### DATA EXTRACTS
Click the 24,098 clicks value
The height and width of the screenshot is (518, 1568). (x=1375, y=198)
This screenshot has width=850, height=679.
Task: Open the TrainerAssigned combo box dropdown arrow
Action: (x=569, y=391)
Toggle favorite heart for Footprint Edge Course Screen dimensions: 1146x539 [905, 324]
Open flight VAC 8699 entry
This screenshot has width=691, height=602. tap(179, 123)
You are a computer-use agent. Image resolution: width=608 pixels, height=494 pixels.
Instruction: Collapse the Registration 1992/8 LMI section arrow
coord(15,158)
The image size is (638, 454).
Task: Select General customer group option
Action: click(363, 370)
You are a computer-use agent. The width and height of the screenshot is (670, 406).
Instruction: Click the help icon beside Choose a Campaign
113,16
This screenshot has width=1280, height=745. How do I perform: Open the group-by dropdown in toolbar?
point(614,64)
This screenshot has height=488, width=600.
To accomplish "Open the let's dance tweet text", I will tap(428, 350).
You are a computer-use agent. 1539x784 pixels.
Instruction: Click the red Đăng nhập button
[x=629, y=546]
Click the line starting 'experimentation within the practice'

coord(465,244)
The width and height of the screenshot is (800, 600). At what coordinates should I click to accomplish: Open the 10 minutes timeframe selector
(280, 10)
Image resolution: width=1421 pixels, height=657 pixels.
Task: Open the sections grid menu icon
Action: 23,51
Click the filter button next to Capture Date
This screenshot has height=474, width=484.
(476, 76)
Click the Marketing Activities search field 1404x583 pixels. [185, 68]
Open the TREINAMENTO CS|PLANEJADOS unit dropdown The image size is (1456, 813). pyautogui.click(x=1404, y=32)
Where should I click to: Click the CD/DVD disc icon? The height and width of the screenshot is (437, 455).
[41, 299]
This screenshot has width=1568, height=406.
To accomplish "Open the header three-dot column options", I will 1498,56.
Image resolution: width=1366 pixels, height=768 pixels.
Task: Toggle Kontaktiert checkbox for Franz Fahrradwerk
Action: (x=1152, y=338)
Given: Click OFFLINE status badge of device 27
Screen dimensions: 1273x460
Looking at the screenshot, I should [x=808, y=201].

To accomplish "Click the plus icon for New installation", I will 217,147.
######
The complete listing is needed again, with each line reproduced exactly.

### COMPLETED TASK
Click the 24,098 clicks value
The height and width of the screenshot is (518, 1568). (x=1375, y=198)
This screenshot has width=850, height=679.
Task: Open the TrainerAssigned combo box dropdown arrow
Action: (x=569, y=391)
Toggle favorite heart for Footprint Edge Course Screen dimensions: 1146x539 [905, 324]
Open flight VAC 8699 entry
This screenshot has width=691, height=602. tap(179, 123)
You are a computer-use agent. Image resolution: width=608 pixels, height=494 pixels.
Instruction: Collapse the Registration 1992/8 LMI section arrow
coord(15,158)
The image size is (638, 454).
Task: Select General customer group option
Action: click(363, 370)
You are a computer-use agent. The width and height of the screenshot is (670, 406).
Instruction: Click the help icon beside Choose a Campaign
113,16
This screenshot has width=1280, height=745. How do I perform: Open the group-by dropdown in toolbar?
point(614,64)
This screenshot has height=488, width=600.
To accomplish "Open the let's dance tweet text", I will tap(428, 350).
You are a computer-use agent. 1539x784 pixels.
Instruction: Click the red Đăng nhập button
[x=629, y=546]
Click the line starting 'experimentation within the practice'

coord(465,244)
The width and height of the screenshot is (800, 600). At what coordinates should I click to accomplish: Open the 10 minutes timeframe selector
(280, 10)
Image resolution: width=1421 pixels, height=657 pixels.
Task: Open the sections grid menu icon
Action: 23,51
Click the filter button next to Capture Date
This screenshot has height=474, width=484.
(476, 76)
Click the Marketing Activities search field 1404x583 pixels. [185, 68]
Open the TREINAMENTO CS|PLANEJADOS unit dropdown The image size is (1456, 813). pyautogui.click(x=1404, y=32)
Where should I click to: Click the CD/DVD disc icon? The height and width of the screenshot is (437, 455).
[41, 299]
This screenshot has width=1568, height=406.
To accomplish "Open the header three-dot column options", I will 1498,56.
Image resolution: width=1366 pixels, height=768 pixels.
Task: Toggle Kontaktiert checkbox for Franz Fahrradwerk
Action: (x=1152, y=338)
Given: Click OFFLINE status badge of device 27
Screen dimensions: 1273x460
Looking at the screenshot, I should [x=808, y=201].

To accomplish "Click the plus icon for New installation", I will 217,147.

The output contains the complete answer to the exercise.